EDMUND MORRIS: Well, back in Theodore Roosevelt’s time, what the president said was usually what a president wrote. TR wrote all his own speeches. And when it came to phrasemaking, I’ll put my Roosevelt against your Roosevelts any time. For example, one of the most potent phrases he came out with in 1902, when he started talking about the necessity for the government scrutinizing the workings of large corporations, was that the “malefactors of great wealth,” as he called them, “were going to have to submit to more publicity if they wanted to continue to prosper in the free enterprise system.”

He said in his first message to Congress — which was the equivalent in those days of the State of the Union now, exactly 100 years ago — that the public interest requires the government should have the right to inspect and examine the workings of great corporations.What you’ve been seeing with Enron’s secretive dealings in recent years is a casebook study in TR’s passionate belief that all great corporations should have the light to publicity shone upon their innermost work.

GWEN IFILL: You know, as you’re comparing today’s speech making and speech giving to Teddy Roosevelt’s days, you also have written famously about Ronald Reagan. How that does that compare?

EDMUND MORRIS: Ronald Reagan, you know, was a very good speechwriter. He wrote his own stuff for many years before he came to the White House, and during his first term, he still wrote consider numbers of speeches. For example, the Korean Airlines speech was drafted entirely by Ronald Reagan sitting on a damp beach towel in the White House solarium. He did not have the gift of epigram, though, as Theodore Roosevelt and Franklin Roosevelt both had. Reagan was an eloquent man, but most of his eloquence came in his delivery. His actual language was not particularly inspired.


ROGER WILKINS: Well, I wanted to see what the first State of the Union was like, so I went and consulted Douglas Southhall Freeman on George Washington’s speech on January 8, 1790, the first State of the Union. And it said that, “He presented himself with superlative care before the Senate.” And then he read a paper consisting mainly of a congratulatory paragraph on the present favorable prospects of our public affairs, and a series of unexciting proposals for common defense, protection of the frontiers, naturalization laws, uniform weights and measures, the grant of patents, the extension of the post, and the promotion of science and literature. But then, he was elected unanimously.

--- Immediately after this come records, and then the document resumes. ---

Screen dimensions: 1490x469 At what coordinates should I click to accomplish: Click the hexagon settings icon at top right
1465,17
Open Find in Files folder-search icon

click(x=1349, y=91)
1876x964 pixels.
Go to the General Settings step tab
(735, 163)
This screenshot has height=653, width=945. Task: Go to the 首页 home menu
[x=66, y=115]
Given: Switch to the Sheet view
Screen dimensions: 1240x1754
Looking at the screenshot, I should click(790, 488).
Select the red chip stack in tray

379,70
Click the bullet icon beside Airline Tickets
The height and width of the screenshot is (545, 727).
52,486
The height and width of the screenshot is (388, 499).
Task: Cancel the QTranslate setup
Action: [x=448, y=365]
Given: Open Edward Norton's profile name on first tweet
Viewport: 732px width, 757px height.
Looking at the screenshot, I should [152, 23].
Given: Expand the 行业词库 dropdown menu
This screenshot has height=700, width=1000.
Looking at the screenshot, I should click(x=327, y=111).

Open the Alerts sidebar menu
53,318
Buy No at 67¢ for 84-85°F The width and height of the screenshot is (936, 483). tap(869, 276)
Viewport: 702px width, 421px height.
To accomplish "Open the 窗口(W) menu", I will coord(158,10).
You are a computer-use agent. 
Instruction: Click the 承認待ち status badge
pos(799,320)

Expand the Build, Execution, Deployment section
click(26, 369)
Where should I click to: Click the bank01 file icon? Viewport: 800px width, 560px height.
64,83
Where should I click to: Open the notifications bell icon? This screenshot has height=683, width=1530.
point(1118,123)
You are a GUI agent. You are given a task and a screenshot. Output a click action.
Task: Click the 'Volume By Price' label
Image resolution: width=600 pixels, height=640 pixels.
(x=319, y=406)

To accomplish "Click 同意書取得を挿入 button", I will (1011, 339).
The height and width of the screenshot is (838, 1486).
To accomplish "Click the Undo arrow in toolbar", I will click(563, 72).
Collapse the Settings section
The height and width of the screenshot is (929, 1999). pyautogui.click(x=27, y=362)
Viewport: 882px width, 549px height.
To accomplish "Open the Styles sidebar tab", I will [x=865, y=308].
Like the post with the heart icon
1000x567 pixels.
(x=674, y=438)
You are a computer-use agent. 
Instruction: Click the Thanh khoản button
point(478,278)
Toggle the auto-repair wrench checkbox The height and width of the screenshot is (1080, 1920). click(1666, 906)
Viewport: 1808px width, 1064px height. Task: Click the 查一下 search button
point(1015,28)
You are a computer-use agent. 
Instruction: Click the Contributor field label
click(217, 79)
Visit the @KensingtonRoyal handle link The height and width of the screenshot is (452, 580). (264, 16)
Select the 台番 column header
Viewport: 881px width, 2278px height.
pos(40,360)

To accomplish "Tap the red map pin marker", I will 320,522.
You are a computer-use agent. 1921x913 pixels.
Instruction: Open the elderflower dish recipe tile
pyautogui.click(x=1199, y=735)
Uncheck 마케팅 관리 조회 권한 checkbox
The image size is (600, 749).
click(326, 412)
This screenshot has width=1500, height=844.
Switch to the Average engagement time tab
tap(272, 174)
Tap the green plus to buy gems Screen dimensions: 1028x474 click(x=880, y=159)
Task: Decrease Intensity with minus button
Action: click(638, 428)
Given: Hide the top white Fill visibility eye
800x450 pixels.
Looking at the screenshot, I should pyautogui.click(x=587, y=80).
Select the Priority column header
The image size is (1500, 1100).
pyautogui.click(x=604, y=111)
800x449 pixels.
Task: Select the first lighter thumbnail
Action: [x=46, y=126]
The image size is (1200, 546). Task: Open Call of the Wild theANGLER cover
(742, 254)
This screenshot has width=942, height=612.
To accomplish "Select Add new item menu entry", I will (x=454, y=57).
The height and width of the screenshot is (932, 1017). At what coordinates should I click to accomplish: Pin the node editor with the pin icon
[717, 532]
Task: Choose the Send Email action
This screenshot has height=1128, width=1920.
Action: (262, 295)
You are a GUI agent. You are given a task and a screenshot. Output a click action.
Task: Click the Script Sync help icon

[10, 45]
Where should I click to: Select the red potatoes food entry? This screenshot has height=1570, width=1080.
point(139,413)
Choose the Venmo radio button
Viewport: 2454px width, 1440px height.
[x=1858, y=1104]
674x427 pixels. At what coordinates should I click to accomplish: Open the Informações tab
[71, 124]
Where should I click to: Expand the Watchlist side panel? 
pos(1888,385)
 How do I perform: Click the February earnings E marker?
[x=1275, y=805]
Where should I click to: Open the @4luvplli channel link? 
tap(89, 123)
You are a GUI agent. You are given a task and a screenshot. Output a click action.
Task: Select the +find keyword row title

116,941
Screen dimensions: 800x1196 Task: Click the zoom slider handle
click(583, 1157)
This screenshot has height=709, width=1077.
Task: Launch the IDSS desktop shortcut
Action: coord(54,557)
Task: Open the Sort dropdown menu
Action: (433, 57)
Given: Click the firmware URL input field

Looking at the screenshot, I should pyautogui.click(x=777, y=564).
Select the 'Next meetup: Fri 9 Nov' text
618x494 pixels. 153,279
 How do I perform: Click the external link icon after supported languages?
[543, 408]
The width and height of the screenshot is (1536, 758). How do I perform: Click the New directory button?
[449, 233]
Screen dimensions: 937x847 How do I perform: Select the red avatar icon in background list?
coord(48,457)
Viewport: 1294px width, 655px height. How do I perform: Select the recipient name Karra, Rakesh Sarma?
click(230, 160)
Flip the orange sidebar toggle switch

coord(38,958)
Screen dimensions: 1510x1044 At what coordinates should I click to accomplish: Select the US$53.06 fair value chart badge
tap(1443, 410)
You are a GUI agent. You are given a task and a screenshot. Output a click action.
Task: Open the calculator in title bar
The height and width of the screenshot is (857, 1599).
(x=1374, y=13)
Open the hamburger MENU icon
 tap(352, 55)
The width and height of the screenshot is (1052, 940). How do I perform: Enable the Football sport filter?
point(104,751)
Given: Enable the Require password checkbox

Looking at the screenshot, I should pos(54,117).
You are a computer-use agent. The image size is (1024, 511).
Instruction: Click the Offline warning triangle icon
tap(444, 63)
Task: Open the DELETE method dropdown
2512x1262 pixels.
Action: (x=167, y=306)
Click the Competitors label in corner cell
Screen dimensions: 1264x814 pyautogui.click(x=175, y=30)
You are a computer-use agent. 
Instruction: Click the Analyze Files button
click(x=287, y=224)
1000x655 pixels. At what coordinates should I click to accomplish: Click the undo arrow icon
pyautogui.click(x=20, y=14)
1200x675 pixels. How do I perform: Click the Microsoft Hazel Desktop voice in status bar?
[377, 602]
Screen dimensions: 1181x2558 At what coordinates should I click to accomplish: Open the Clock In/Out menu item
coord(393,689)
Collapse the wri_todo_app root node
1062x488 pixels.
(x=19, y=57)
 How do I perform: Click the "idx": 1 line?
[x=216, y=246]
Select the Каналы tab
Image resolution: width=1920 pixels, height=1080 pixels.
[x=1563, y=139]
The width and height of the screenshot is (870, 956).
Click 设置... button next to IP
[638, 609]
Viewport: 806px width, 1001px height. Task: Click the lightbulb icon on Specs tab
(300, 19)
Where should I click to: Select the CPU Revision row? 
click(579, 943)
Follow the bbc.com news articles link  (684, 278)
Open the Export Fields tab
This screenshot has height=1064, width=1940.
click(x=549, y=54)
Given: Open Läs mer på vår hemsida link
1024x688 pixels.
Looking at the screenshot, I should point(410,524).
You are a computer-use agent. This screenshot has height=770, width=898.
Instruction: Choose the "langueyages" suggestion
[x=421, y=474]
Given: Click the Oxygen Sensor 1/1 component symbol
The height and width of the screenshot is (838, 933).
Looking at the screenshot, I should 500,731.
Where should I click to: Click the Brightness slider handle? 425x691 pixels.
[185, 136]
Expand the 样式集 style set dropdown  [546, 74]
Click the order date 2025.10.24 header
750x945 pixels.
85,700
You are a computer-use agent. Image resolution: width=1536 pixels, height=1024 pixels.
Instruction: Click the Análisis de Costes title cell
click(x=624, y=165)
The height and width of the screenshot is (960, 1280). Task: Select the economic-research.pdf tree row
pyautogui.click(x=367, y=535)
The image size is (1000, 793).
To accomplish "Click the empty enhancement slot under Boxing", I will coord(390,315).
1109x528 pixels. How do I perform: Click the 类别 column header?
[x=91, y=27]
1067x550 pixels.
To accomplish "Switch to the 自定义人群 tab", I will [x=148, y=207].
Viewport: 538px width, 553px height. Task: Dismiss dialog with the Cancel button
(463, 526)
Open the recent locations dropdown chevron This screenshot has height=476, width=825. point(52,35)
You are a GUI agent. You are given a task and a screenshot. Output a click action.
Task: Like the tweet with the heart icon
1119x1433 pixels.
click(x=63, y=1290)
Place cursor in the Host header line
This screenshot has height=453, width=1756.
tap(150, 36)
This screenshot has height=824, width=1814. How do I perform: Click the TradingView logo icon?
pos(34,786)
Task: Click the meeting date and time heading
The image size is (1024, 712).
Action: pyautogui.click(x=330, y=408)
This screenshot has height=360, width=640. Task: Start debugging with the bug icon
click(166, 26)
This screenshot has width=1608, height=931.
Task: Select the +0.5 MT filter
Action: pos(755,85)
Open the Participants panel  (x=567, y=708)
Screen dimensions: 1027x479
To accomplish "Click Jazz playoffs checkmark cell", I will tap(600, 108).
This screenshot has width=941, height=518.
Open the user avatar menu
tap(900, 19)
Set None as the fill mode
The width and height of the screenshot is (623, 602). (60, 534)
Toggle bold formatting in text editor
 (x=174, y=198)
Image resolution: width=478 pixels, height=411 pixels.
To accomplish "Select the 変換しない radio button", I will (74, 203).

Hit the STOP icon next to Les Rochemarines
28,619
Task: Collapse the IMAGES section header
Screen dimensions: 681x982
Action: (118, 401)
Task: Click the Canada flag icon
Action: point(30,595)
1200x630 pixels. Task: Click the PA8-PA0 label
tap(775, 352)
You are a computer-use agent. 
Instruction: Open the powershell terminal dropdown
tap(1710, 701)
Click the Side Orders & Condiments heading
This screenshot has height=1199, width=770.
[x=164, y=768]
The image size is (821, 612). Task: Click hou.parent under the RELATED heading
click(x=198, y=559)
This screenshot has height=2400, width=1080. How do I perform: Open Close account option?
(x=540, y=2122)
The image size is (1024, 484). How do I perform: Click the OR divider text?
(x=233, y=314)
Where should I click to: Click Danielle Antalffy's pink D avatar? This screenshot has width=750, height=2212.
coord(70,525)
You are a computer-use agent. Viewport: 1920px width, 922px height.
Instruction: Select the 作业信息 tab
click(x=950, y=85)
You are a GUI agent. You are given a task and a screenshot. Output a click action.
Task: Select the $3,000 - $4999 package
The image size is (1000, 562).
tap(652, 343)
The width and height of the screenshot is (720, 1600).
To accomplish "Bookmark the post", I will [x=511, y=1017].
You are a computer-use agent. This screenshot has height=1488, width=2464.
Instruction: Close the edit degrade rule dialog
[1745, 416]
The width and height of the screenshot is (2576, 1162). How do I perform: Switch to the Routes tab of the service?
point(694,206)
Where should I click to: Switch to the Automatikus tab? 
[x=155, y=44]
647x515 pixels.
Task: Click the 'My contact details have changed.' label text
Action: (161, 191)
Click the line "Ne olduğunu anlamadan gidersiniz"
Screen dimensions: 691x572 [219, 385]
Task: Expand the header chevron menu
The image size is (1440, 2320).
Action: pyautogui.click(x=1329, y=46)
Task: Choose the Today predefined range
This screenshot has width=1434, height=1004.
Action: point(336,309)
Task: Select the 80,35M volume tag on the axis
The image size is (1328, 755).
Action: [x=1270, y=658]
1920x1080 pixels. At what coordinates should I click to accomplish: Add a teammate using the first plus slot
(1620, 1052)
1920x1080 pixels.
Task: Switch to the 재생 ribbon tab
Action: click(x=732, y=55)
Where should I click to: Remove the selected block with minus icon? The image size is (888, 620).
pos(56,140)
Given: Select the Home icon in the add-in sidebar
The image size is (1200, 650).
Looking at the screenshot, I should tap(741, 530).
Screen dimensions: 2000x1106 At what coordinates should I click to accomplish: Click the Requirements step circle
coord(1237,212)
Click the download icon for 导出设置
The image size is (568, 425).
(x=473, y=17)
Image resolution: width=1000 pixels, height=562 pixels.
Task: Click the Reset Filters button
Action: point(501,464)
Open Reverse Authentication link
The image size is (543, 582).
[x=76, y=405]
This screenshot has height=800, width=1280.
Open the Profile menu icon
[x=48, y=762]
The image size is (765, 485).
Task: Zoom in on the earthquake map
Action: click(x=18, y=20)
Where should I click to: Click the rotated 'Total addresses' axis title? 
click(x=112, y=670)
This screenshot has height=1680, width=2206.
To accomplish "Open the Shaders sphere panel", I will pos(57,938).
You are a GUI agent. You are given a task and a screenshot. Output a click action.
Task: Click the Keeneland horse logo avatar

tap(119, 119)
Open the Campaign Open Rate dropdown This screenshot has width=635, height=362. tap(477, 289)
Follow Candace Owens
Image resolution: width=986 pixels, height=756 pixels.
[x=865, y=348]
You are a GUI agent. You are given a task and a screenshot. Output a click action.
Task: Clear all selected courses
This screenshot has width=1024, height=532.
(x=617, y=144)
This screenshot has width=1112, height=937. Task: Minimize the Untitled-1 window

GWEN IFILL: That goes to show, Doris, the speeches weren’t always that great a pageant, were they?

DORIS KEARNS GOODWIN: Well, you know what’s so interesting is that George Washington and John Adams did deliver the State of the Union in person, but then, when Thomas Jefferson came long, he thought it was too much like the king, because the whole process was, in a certain sense, you know, the king and queen speaking to parliament. So he just sent a written message to the Congress, undid that whole idea of going up in person.

It really wasn’t revived until Woodrow Wilson, who decided to make a dramatic, bold thing by actually going in person, which of course gives it so much more pageantry and meaning. And he was accused at that time of reintroducing the kingship into the presidency. For a few presidents after Wilson, they went back to the annual message. But then, of course, old Franklin Roosevelt came back to actually delivering it in person. And television just makes that so much more powerful. You see those people together. There’s a feeling of electricity and meaning by everybody being in the same room that you could never get by a written message.

GWEN IFILL: Well, we started with Franklin Roosevelt, and we’re going to have to end with Franklin Roosevelt, because we’re all out of time. We have to retreat to our caves and actually watch the speech. Thank you all very much for joining us.